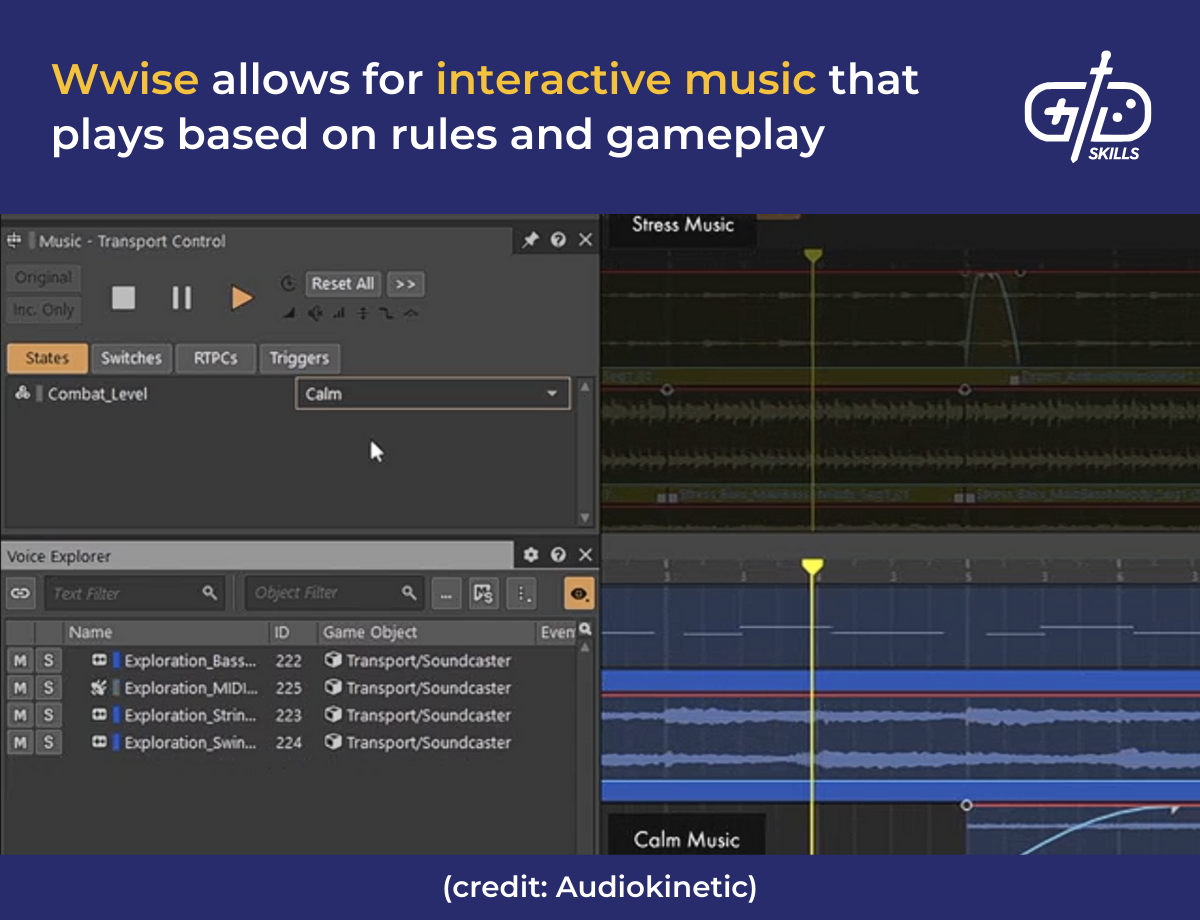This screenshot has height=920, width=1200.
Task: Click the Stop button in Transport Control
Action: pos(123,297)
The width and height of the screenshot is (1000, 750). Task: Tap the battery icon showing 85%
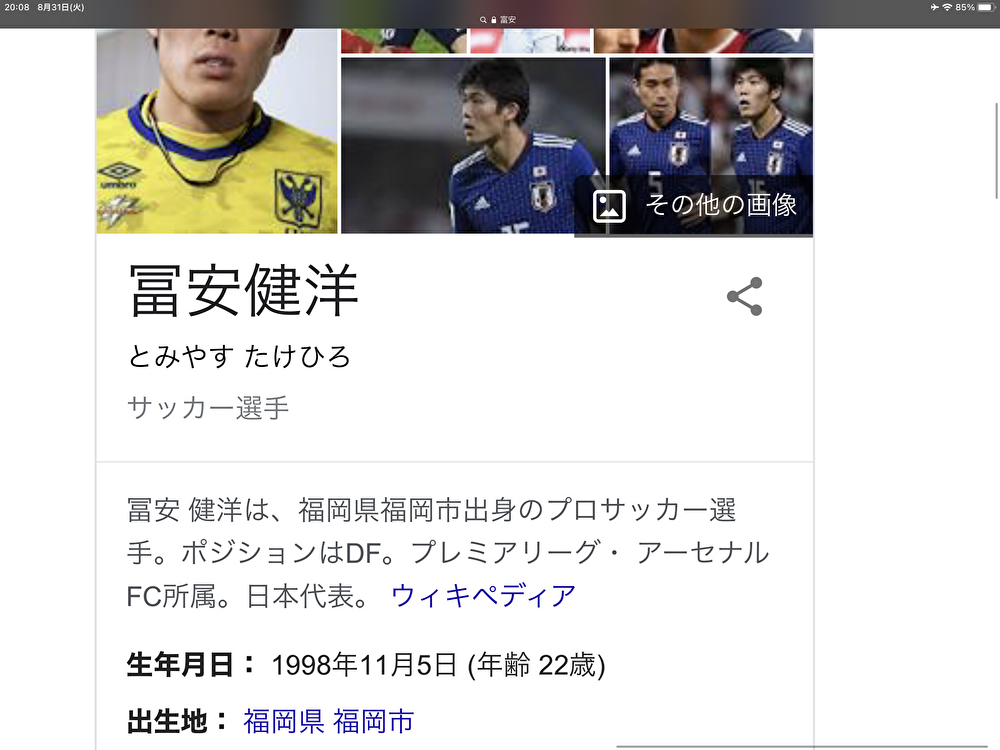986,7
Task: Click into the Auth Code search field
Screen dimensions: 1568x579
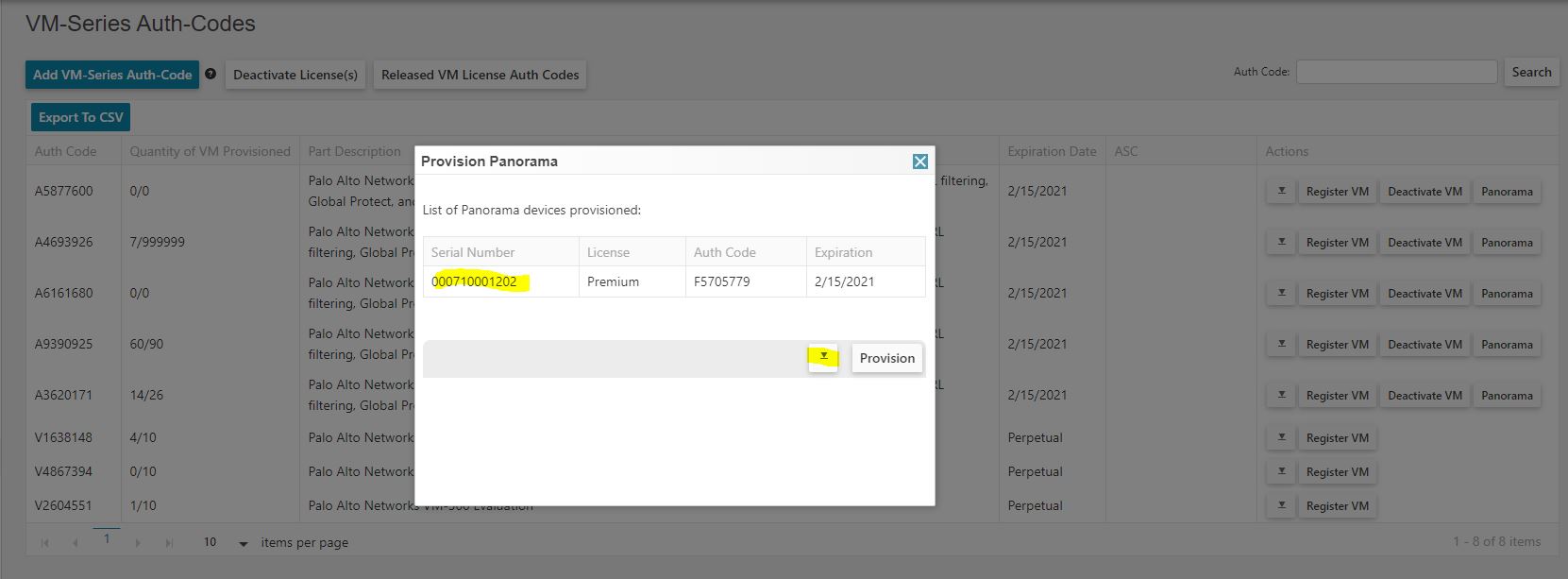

== WHAT TO DO ==
Gather every line of the listing above that contains the string "Task" and copy each of those lines out in full.

== REPLY TO THE EXERCISE ==
Task: Click the Stop button in Transport Control
The width and height of the screenshot is (1000, 750). Task: Tap the battery icon showing 85%
Task: Click into the Auth Code search field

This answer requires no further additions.